I’ve come to believe that some of us — including me — aren’t very good at knowing how to be happy. I don’t mean that in the sense that happy talk and positive thinking should be able to make us happy regardless of the circumstances. I mean that some of us had so much experience with being unhappy when we were young that we were trained to be unhappy — and that being happy is an unconsciously uncomfortable thing. When I look at times in my past when I should have been happy, it rarely lasted. I believe now that I found reasons to be unhappy — and caused real problems for myself — because being comfortable and happy felt so foreign to my programming. If I’m right, this means that some of us have to do more than just change our circumstances. It means we have to learn how to accept the happiness that we unconsciously fear we don’t deserve.

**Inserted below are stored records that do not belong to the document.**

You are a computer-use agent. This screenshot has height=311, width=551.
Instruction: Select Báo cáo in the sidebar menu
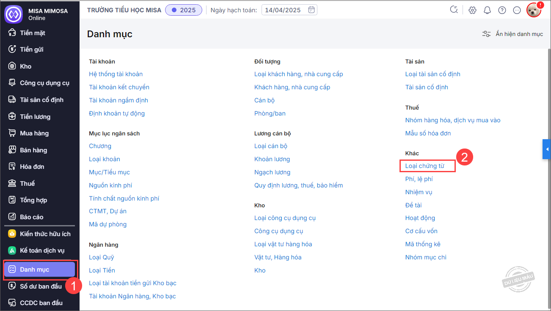point(32,217)
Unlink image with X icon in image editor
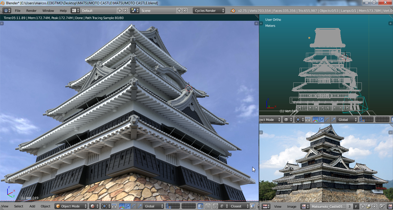 click(x=374, y=207)
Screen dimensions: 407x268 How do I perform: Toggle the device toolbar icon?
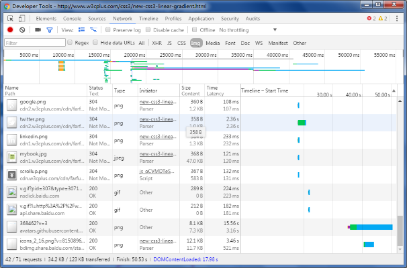[24, 19]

After I wrote last night about being happy, I thought of an old song that mirrored what I was feeling. After listening to the entire album, I found it remarkable how well the emotions of that music match my own heart at this point in my life. Bob Bennett’s “Matters of the Heart” came out while I was in college. Even after all these years, it holds up really well, and you can listen to the entire album on YouTube. The specific song which matched my feelings last night was “Madness Dancing,” but I still find every song on the album to be strong with the exception of the eighth and ninth. (The song about his parents, called “1951,” is especially poignant.) In fact, the opening and closing songs paint a picture of my heart at its best now in these lines: “A light shining in this heart of darkness, A new beginning and a miracle, Day by day the integration of the concrete and the spiritual.” It’s old music that you’ve probably never heard, but it means a lot to me.